---- Dataset entries
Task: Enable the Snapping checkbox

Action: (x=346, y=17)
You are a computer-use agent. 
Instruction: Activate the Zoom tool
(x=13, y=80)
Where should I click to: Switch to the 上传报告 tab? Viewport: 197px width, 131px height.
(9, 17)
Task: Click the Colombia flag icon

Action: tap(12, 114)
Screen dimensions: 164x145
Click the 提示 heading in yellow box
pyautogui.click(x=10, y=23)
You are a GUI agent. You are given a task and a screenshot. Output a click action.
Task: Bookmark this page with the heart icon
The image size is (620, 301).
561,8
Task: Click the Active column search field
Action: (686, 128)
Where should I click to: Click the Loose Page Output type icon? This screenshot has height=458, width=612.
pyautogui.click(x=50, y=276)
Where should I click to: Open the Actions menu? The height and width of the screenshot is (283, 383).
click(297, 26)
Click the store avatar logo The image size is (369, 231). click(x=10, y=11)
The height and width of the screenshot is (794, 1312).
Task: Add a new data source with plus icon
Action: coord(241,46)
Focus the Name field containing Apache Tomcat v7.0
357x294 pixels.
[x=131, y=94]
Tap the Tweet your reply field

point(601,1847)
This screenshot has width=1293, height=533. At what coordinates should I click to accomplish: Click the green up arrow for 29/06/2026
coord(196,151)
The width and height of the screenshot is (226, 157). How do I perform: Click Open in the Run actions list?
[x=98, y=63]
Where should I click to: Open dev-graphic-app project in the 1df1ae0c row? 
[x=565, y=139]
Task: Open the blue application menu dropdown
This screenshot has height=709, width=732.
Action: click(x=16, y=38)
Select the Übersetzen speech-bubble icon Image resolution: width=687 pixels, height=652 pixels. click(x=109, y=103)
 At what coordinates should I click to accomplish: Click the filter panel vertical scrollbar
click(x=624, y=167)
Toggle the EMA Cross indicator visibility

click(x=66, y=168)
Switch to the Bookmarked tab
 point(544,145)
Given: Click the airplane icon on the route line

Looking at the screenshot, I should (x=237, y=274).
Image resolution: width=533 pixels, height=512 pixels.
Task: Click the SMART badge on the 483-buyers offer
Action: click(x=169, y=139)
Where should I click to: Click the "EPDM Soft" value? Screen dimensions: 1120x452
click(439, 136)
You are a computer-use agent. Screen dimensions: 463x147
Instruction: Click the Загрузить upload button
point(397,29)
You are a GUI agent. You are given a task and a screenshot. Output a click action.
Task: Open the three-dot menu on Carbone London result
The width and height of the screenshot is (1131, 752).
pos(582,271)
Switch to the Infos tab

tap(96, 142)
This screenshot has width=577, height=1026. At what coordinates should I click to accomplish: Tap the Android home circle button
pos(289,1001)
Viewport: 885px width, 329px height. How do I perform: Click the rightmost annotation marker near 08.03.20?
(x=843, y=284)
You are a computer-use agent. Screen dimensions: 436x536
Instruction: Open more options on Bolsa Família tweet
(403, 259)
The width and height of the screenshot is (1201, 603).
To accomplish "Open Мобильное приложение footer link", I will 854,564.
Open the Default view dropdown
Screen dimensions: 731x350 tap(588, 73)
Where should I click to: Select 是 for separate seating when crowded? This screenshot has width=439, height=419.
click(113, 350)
--------
Exercise requirements →
Count the lines in the records above that contain the string "icon". Give only the number.

Exercise response →
6